[[ TEXT SECTION open ]]
If you were faced with the end of the world – literally, what would haunt you the most? Would it be the unknown possibilities of the future – the terrors ahead – or would it be your past; the decisions you made, the promises you broke, the behaviours that defined you?
“The End of the Road” explores the fate of disparate and unconnected individuals (at least some are at first), who mostly do the latter – when they’re not busy just trying to survive. It’s clever writing. As she lets their stories and regrets unfold, Anna Legat can paint a portrait of the one central character they all have in common. Our world.
And what a greedy, shallow, depraved world it is, with little to commend it. Until she demonstrates the reverse of the coin; that once faced with adversity, her ensemble responds with courage, endeavour, purpose and endurance.
Thus she is able to give us a scintilla of a glimmer of a possibility that the end is not … well, the end.
And therein lies hope for all of us.
[[ TEXT SECTION closed ]]
[[ RECORDS SUPPLIED open ]]
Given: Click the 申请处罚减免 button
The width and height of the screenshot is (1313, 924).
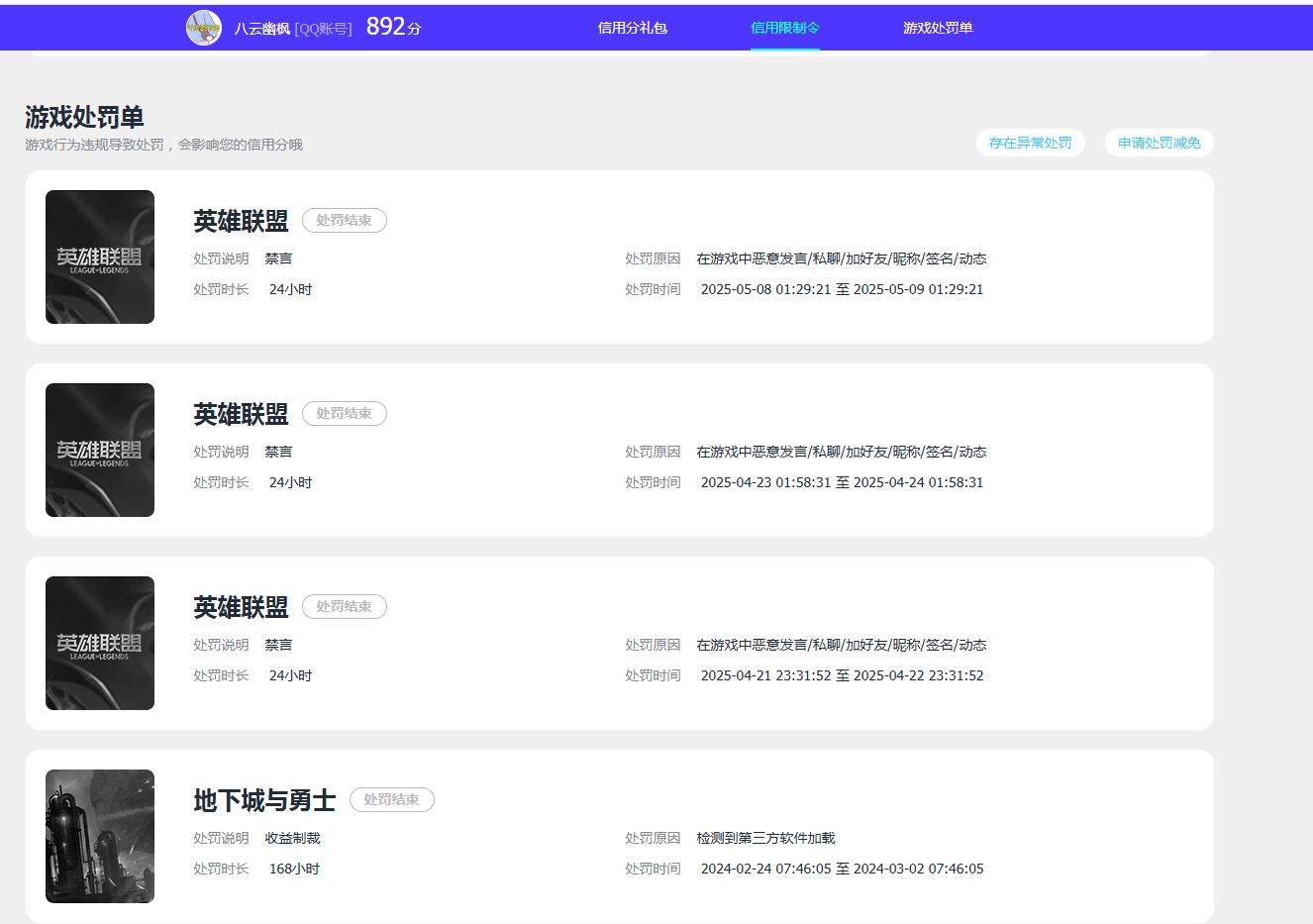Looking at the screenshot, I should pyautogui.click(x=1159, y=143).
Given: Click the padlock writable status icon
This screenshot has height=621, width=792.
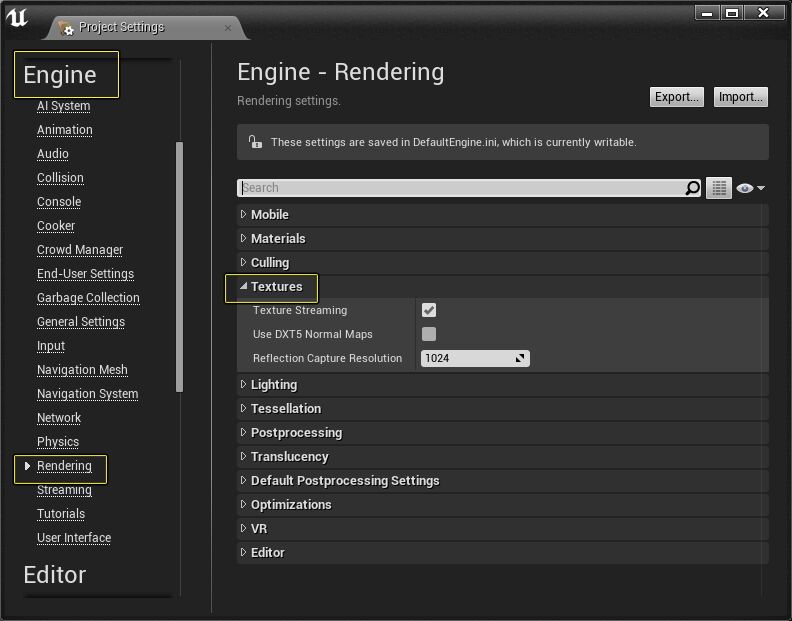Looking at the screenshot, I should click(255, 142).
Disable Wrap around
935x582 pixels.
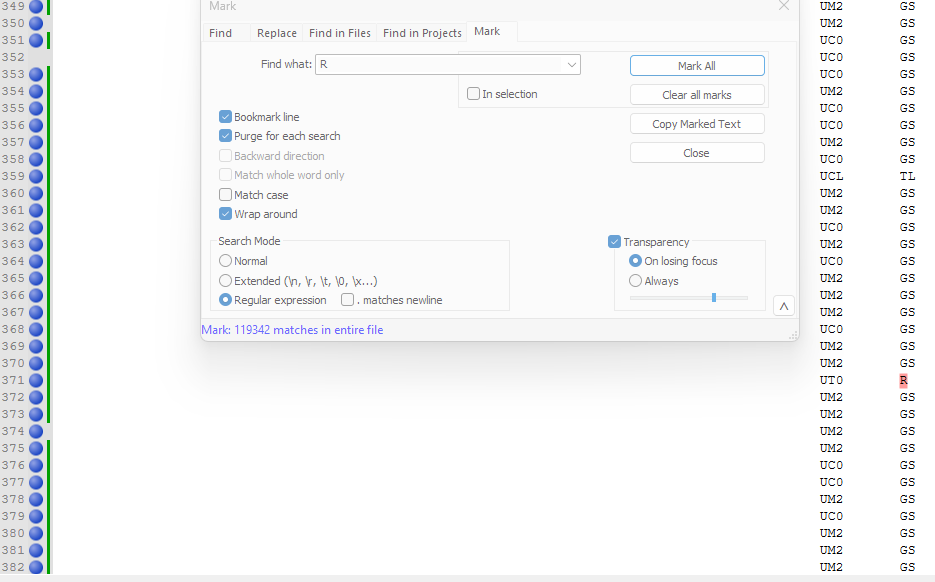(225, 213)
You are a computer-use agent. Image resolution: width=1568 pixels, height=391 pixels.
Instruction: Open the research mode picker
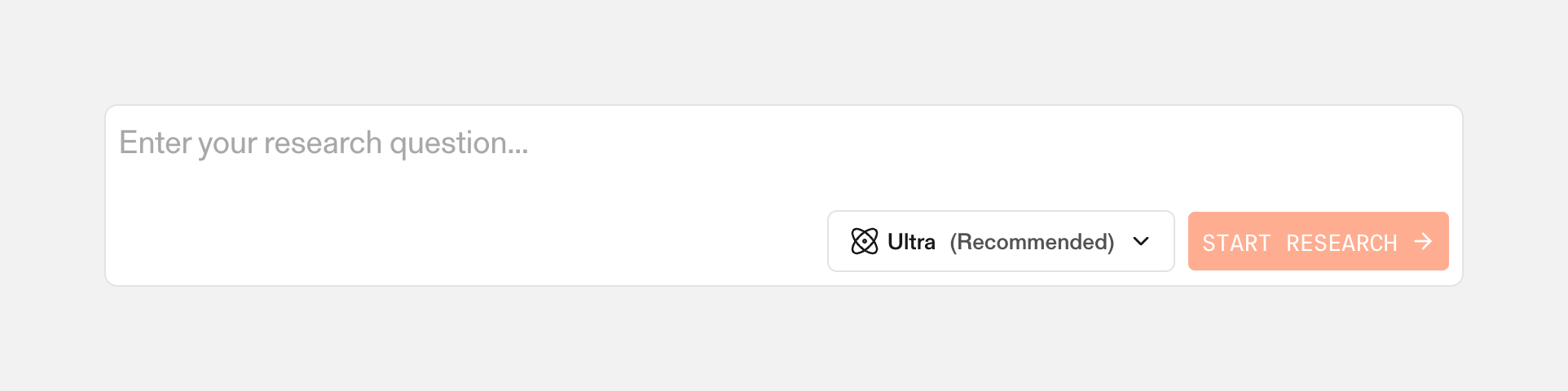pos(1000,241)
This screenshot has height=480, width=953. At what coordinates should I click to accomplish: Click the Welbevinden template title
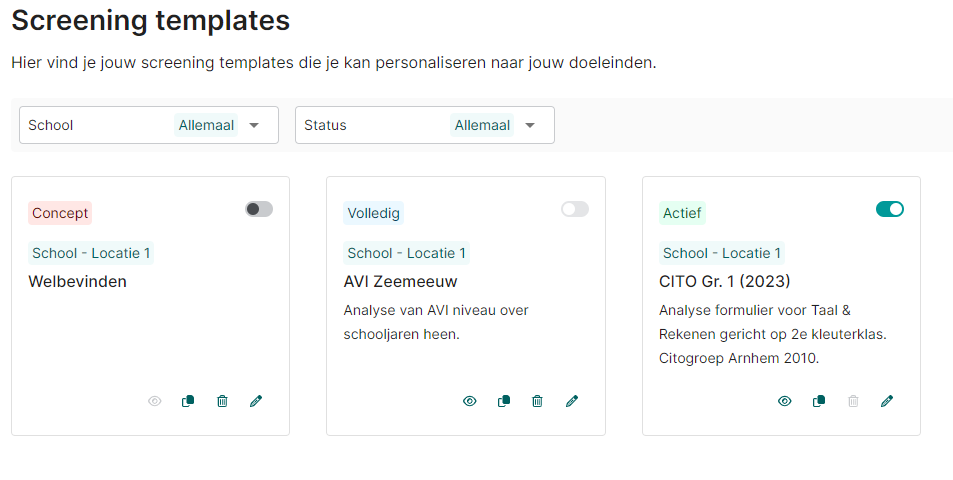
[[ RECORDS SUPPLIED closed ]]
- **EXERCISES TO COMPLETE**:
A. Do these statements agree with the review of "The End of the Road"? (i) The characters are all connected with one another from the outset. (ii) The one central character the stories share is our world. (iii) The review calls our world generous and full of merit. Answer yes or no for each, quoting the deciding words of the review.
B. Can you copy the review word for word, from "And what a greedy, shallow, depraved" to "purpose and endurance."?

- **ANSWERS TO THE EXERCISES**:
A.
(i) No: "disparate and unconnected individuals (at least some are at first)"
(ii) Yes: "the one central character they all have in common. Our world."
(iii) No: "what a greedy, shallow, depraved world it is, with little to commend it"

B.
And what a greedy, shallow, depraved world it is, with little to commend it. Until she demonstrates the reverse of the coin; that once faced with adversity, her ensemble responds with courage, endeavour, purpose and endurance.